Render the records as a numbered list, from the first line through the line that contains "upload-image-label: Upload Image is", skipping blank lines. Leave out the pictures.
=====
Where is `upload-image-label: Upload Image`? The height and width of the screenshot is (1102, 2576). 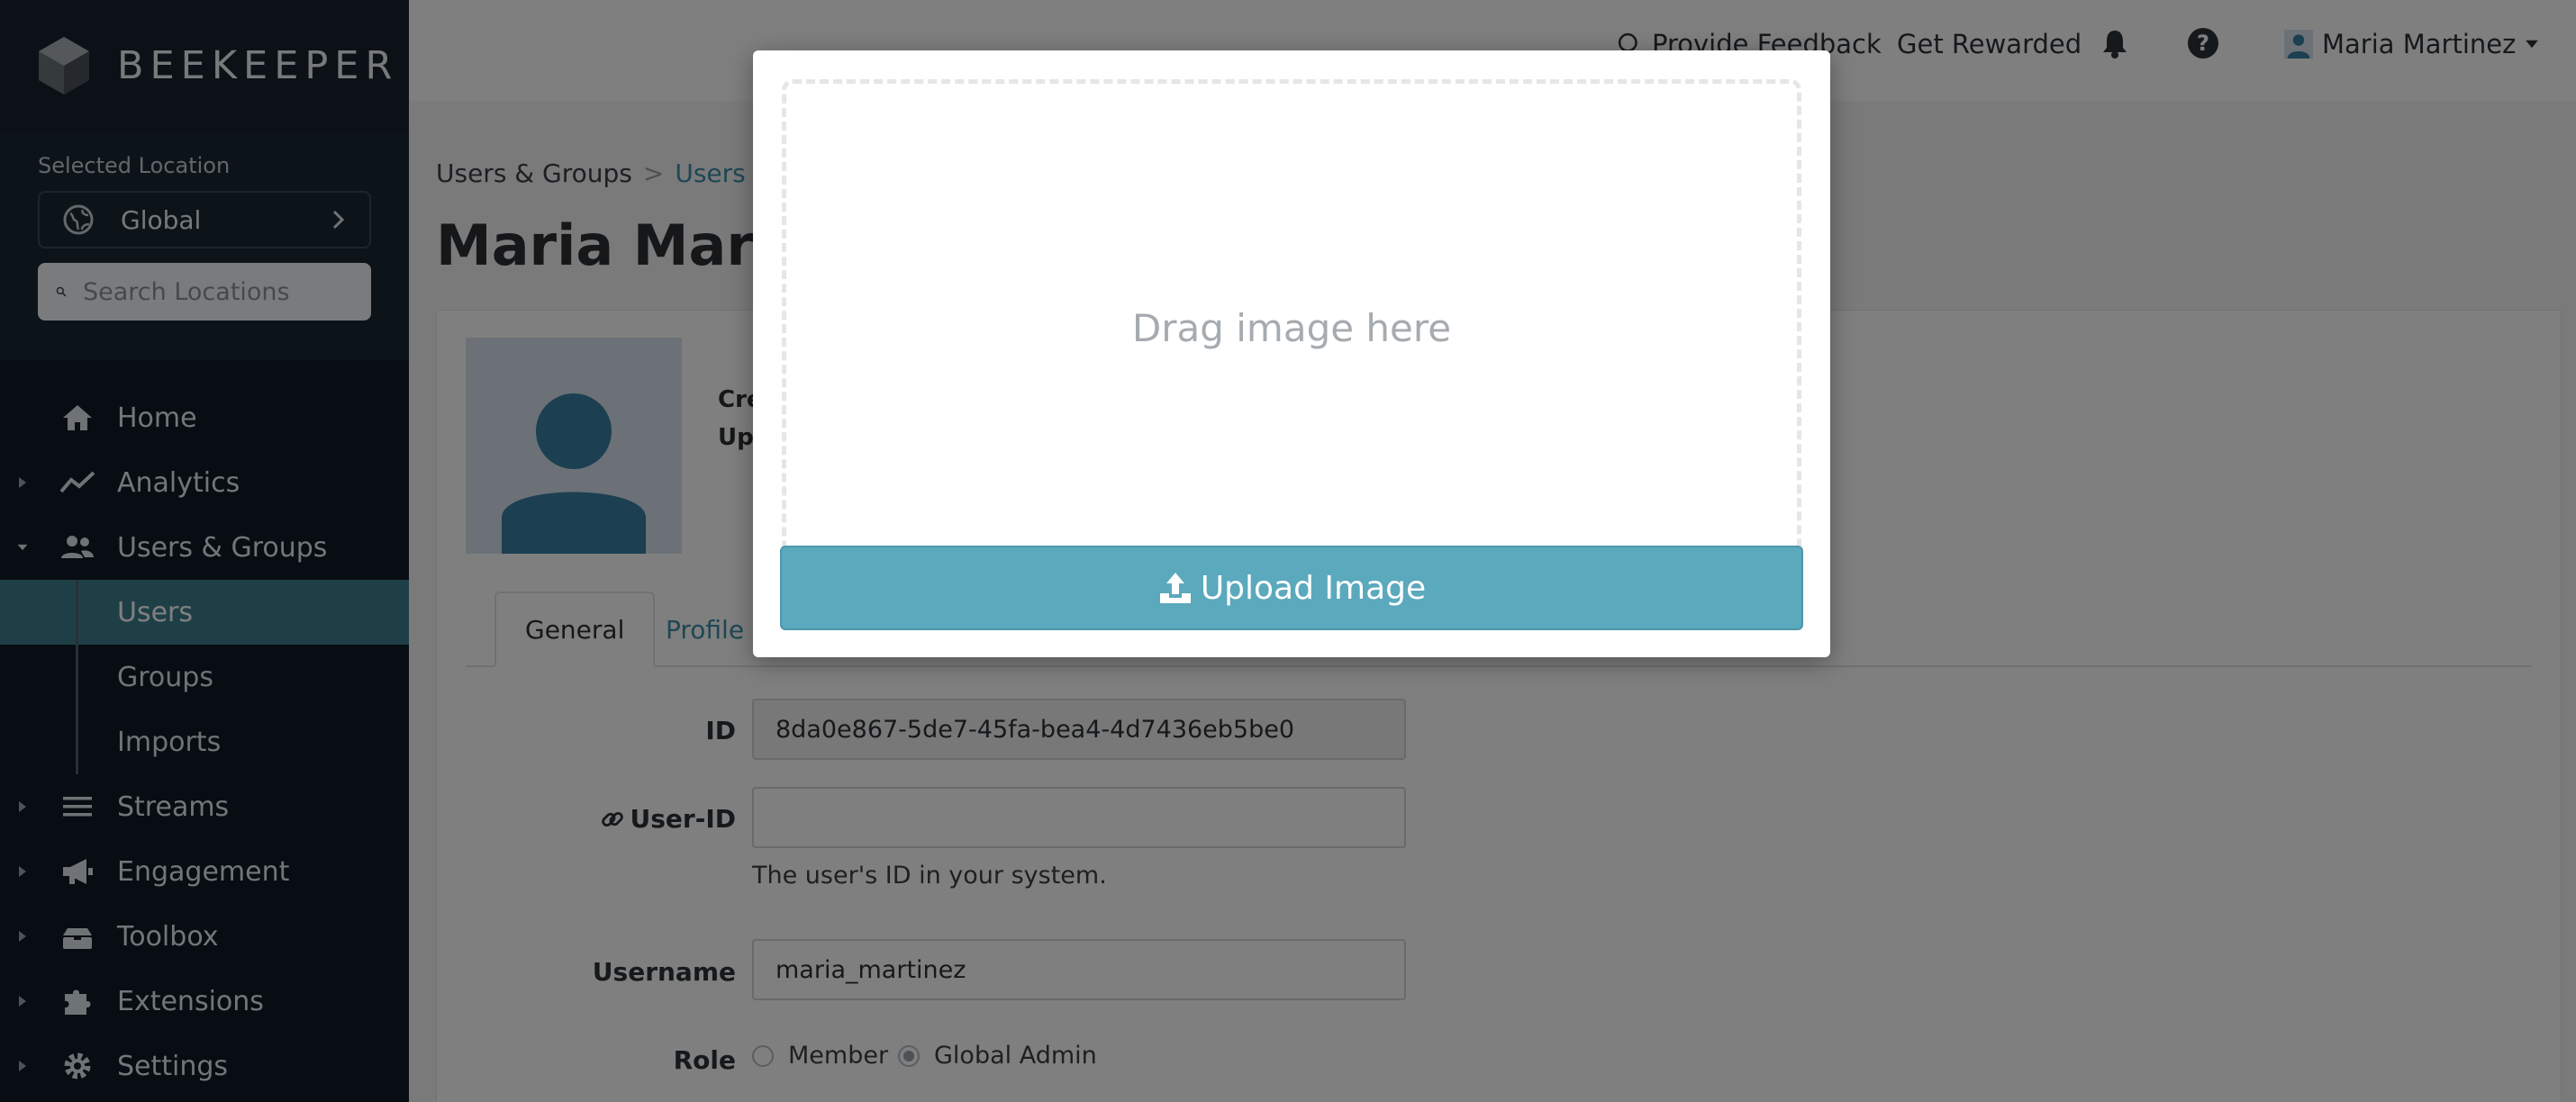
upload-image-label: Upload Image is located at coordinates (1314, 588).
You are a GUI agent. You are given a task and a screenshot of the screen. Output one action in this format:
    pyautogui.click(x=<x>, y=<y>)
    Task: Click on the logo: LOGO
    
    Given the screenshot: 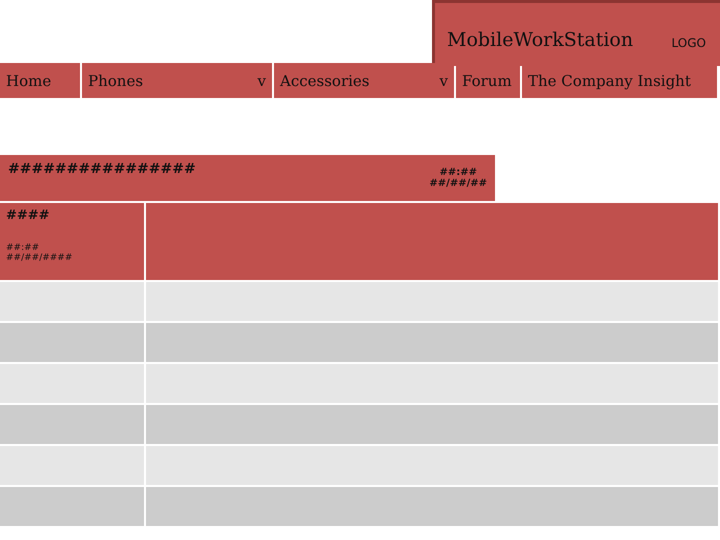 What is the action you would take?
    pyautogui.click(x=689, y=43)
    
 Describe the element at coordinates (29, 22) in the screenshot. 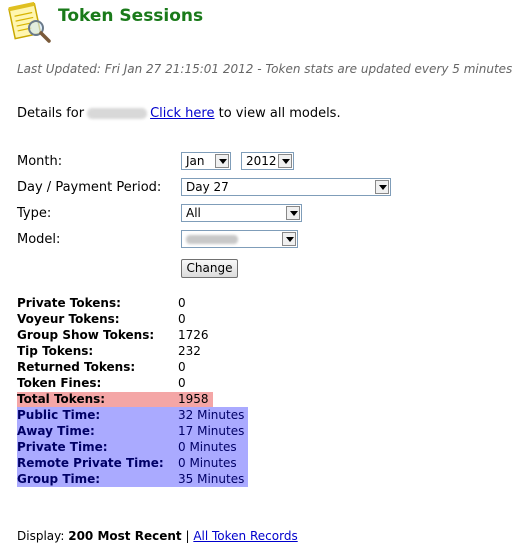

I see `notepad-magnifier-icon` at that location.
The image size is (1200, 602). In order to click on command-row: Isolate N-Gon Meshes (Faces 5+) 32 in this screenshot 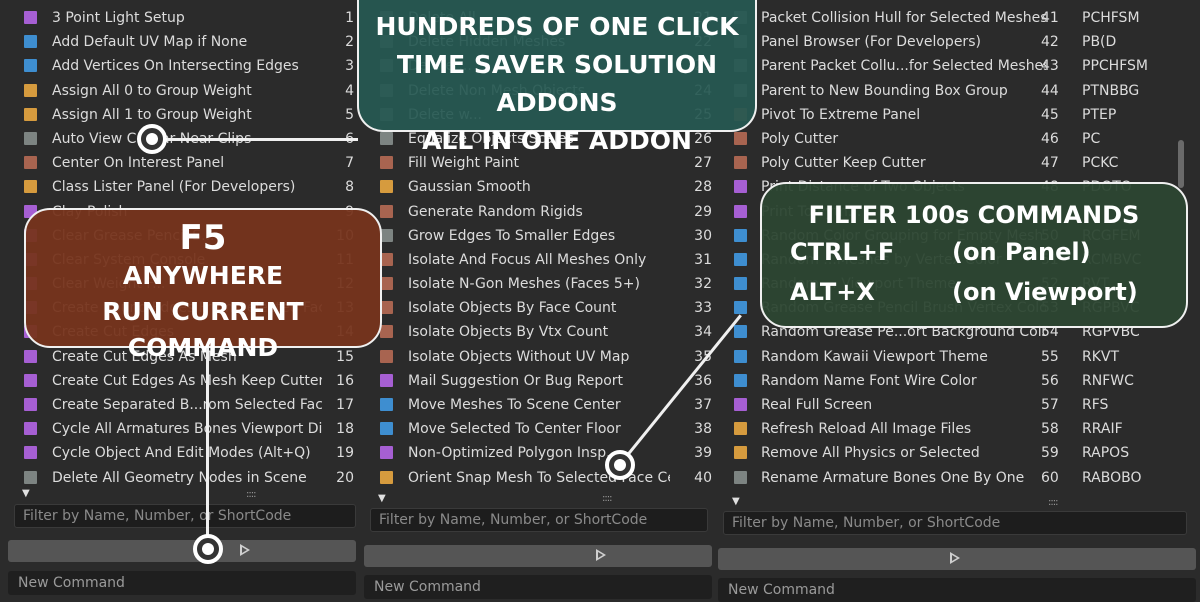, I will do `click(539, 284)`.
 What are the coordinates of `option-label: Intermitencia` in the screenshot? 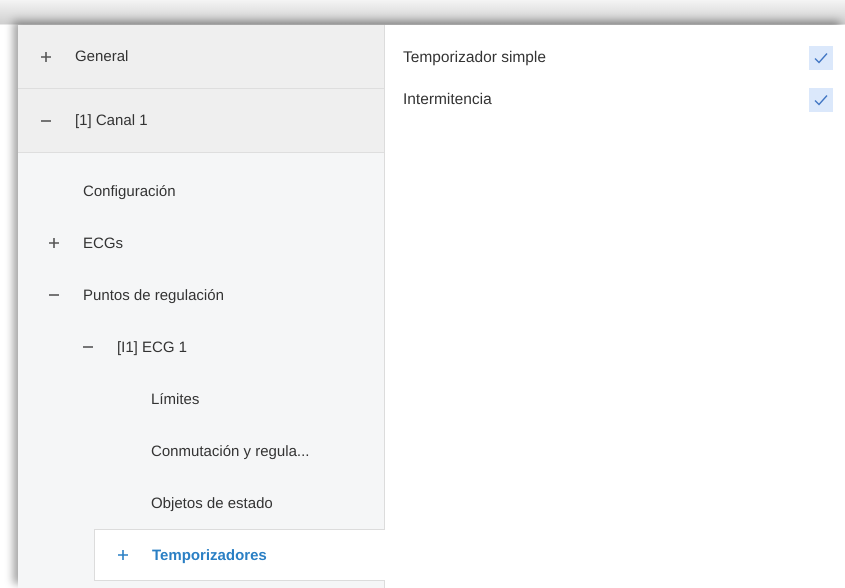 It's located at (448, 100).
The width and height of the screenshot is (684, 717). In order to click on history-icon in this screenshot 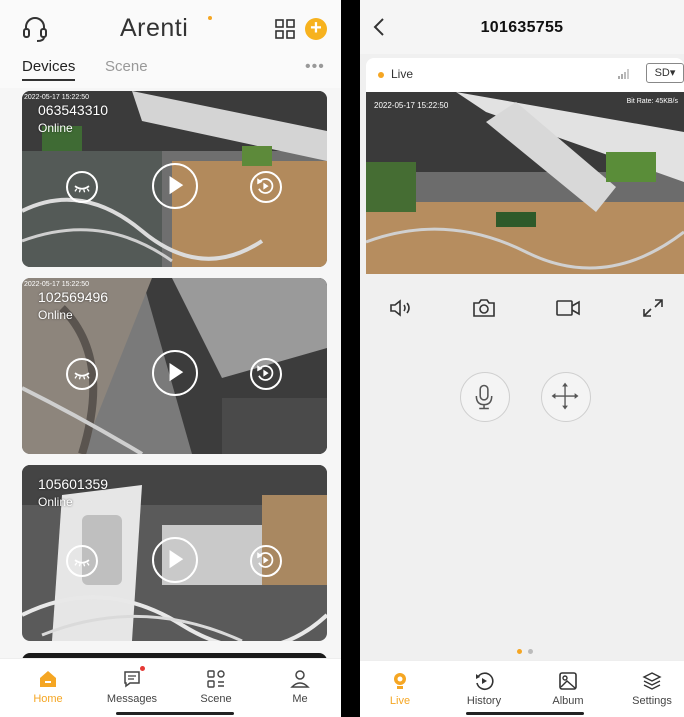, I will do `click(485, 681)`.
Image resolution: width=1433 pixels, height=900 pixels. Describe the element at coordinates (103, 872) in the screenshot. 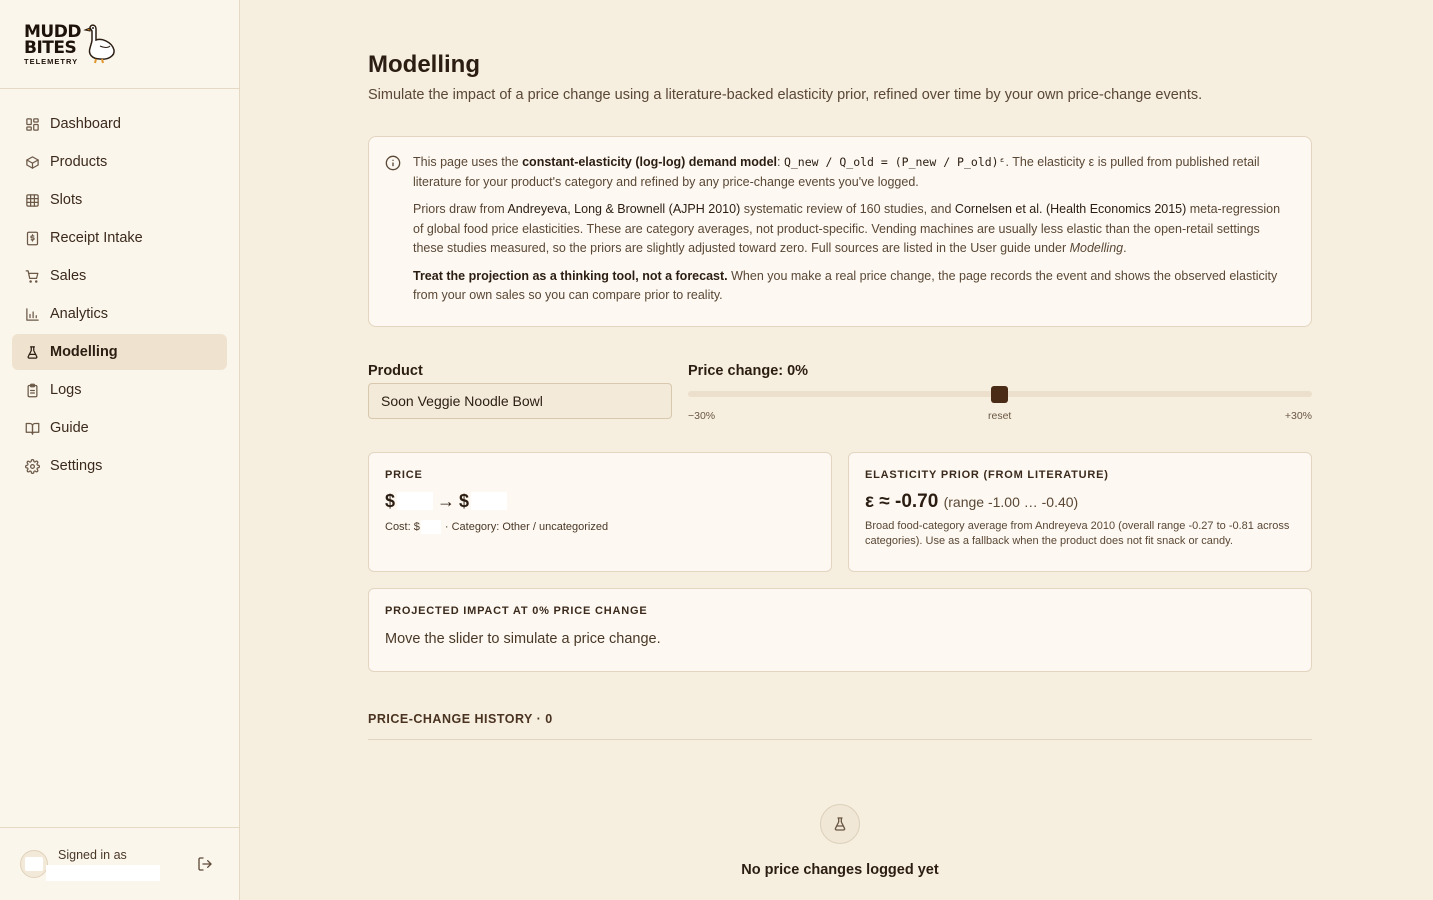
=====
Output:
1. Where is `upload-image-label: Upload Image`? The height and width of the screenshot is (1102, 2576). 
2. upload-image-label: Upload Image is located at coordinates (1314, 588).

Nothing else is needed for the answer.